History indicates that the legendary swordsman Miyamoto Musashi participated in the battle on the Toyotomi side. It is unknown how he fared but what is known is that Musashi was spared by Ieyasu for unknown reasons.
The bakufu obtained 650,000 koku at Osaka and started rebuilding Osaka Castle. Osaka was then made a han (feudal domain), and given to Matsudaira Tadayoshi. In 1619, however, the shogunate replaced Osaka Domain with Osaka Jodai, placed under the command of a bugyō who served the shogunate directly; like many of Japan's other major cities, Osaka was for the remainder of the Edo period not part of a han under the control of a daimyō. A few daimyō including Naitō Nobumasa (Takatsuki Castle, Settsu Province 20,000 koku) and Mizuno Katsushige (Yamato Koriyama, Yamato Province 60,000 koku) moved to Osaka.
The Toyotomi clan was then disbanded. Tadanao was the first to arrive at Osaka Castle. He turned down the land reward, but instead received chaki.

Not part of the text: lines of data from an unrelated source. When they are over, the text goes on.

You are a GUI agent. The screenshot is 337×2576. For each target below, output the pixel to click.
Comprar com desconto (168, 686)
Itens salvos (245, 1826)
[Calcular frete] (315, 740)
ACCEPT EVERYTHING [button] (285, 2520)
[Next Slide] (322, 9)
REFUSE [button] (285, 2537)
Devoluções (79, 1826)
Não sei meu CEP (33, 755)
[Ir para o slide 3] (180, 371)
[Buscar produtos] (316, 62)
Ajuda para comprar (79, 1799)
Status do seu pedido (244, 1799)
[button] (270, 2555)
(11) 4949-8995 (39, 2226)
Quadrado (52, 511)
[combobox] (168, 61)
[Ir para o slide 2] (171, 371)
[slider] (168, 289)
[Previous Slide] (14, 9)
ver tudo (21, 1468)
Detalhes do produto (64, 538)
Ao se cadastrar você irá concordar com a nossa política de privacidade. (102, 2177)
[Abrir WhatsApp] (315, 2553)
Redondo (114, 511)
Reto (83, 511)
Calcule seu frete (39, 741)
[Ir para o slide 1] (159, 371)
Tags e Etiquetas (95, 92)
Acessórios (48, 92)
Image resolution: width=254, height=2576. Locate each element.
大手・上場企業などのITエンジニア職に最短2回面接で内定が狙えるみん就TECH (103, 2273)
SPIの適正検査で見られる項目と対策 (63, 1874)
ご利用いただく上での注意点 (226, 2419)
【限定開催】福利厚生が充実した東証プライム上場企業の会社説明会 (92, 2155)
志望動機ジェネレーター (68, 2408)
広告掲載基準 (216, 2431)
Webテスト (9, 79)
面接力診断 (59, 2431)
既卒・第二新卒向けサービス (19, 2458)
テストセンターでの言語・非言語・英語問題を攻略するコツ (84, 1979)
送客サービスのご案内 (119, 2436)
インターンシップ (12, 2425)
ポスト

The lords of the castle over time thus were Ashikaga Yoshimasa, followed by Oda Nobunaga, Tokugawa Ieyasu, Toyotomi Hideyoshi, Ukita Hideie, and finally Hatsuhana Katatsuki.
After the fall of the castle, the shogunate announced laws including Ikkuni Ichijōrei (one province can contain only one castle) and Bukeshohatto (or called Law of Buke, which limits each daimyō to own only one castle and obey the castle restrictions). The shogunate's permission had to be obtained prior to any castle construction or repair from then on. Many castles were also forced to be destroyed as a result of compliance with this law.
Despite finally uniting Japan, Ieyasu's health was failing. During the one year campaign against the Toyotomi clan and its allies, he received wounds that significantly shortened his life. Roughly one year later on June 1 1616, Tokugawa Ieyasu, the third and last of the great unifiers, died at the age of 75, leaving the shogunate to his descendants.